[Texto selecionado]:
——

PANO PRA MANGA

Kaiqui Macaulay
KAIQUI MACAULAY
Published in
4 min readAug 23, 2019

Expressões de gênero e como elas se relacionam com a moda

Comme des Garçons, Thom Browne, Thom Browne, Maison Margiela, Dior e Jean Paul Gaultier

A origem do sapato de salto alto é um mistério. Várias culturas utilizaram o acessório no passado, na maioria delas como símbolo de riqueza e poder. Quando se fala de moda e gênero é muito comum associar essa história ao rei Luis XV da França, que popularizou o salto para os homens no ocidente.

O sapato é só um elemento da história da moda que pode exemplificar como a silhueta e as peças de roupas mudaram ao longo dos anos estabelecendo padrões para os gêneros e também para as classes sociais.

——

[Exercício proposto a]:
Transcreva o texto sobre moda e gênero na íntegra, sem nenhuma alteração.
O texto e a listagem vêm de fontes distintas.

(Exemplos de localização em tela)
——

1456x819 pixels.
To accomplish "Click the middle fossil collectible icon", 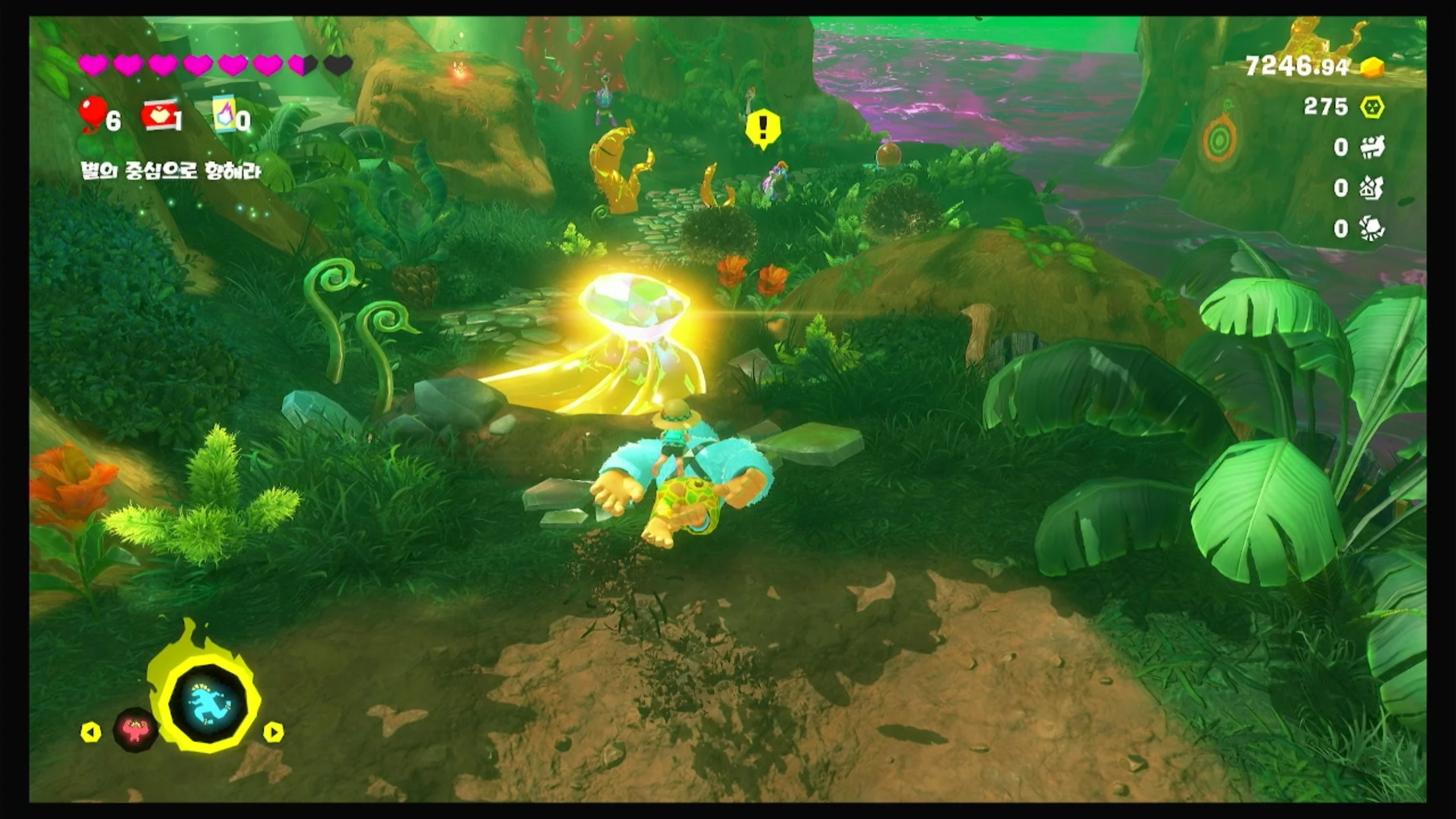I will [x=1372, y=188].
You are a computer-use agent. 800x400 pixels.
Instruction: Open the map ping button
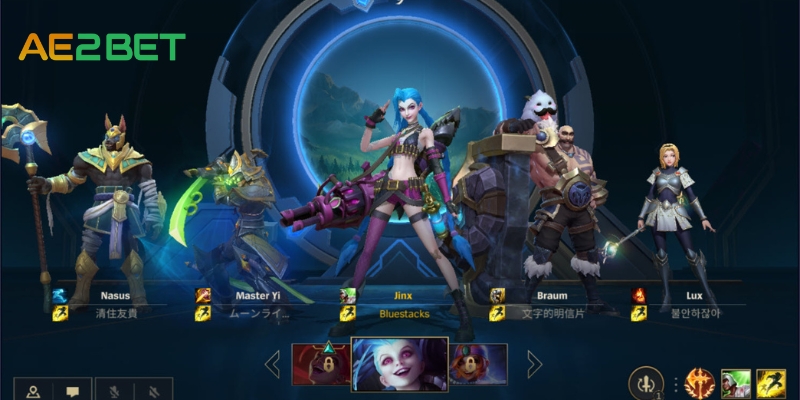point(32,391)
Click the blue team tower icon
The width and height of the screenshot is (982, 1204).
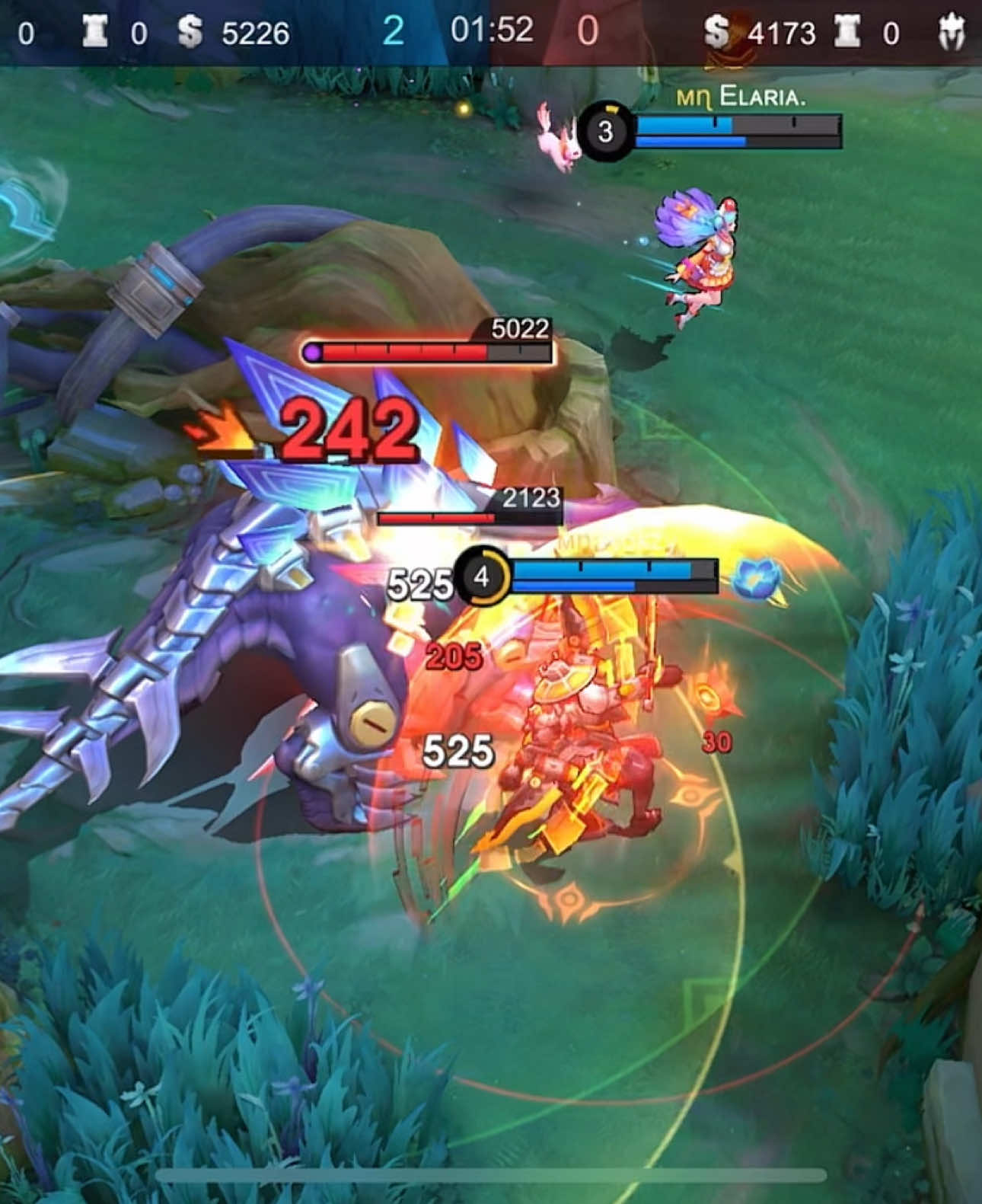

——

[Exercício proposto b]:
Apresente em forma de lista numerada as linhas da listagem, começando na linha que contém "Click the blue team tower icon" e indo até o fim da listagem. Omita as linhas em branco e deixe as imagens de fora.

[Resposta completa a]:
PANO PRA MANGA

Kaiqui Macaulay
KAIQUI MACAULAY
Published in
4 min readAug 23, 2019

Expressões de gênero e como elas se relacionam com a moda

Comme des Garçons, Thom Browne, Thom Browne, Maison Margiela, Dior e Jean Paul Gaultier

A origem do sapato de salto alto é um mistério. Várias culturas utilizaram o acessório no passado, na maioria delas como símbolo de riqueza e poder. Quando se fala de moda e gênero é muito comum associar essa história ao rei Luis XV da França, que popularizou o salto para os homens no ocidente.

O sapato é só um elemento da história da moda que pode exemplificar como a silhueta e as peças de roupas mudaram ao longo dos anos estabelecendo padrões para os gêneros e também para as classes sociais.

[Resposta completa b]:
1. Click the blue team tower icon
2. The width and height of the screenshot is (982, 1204).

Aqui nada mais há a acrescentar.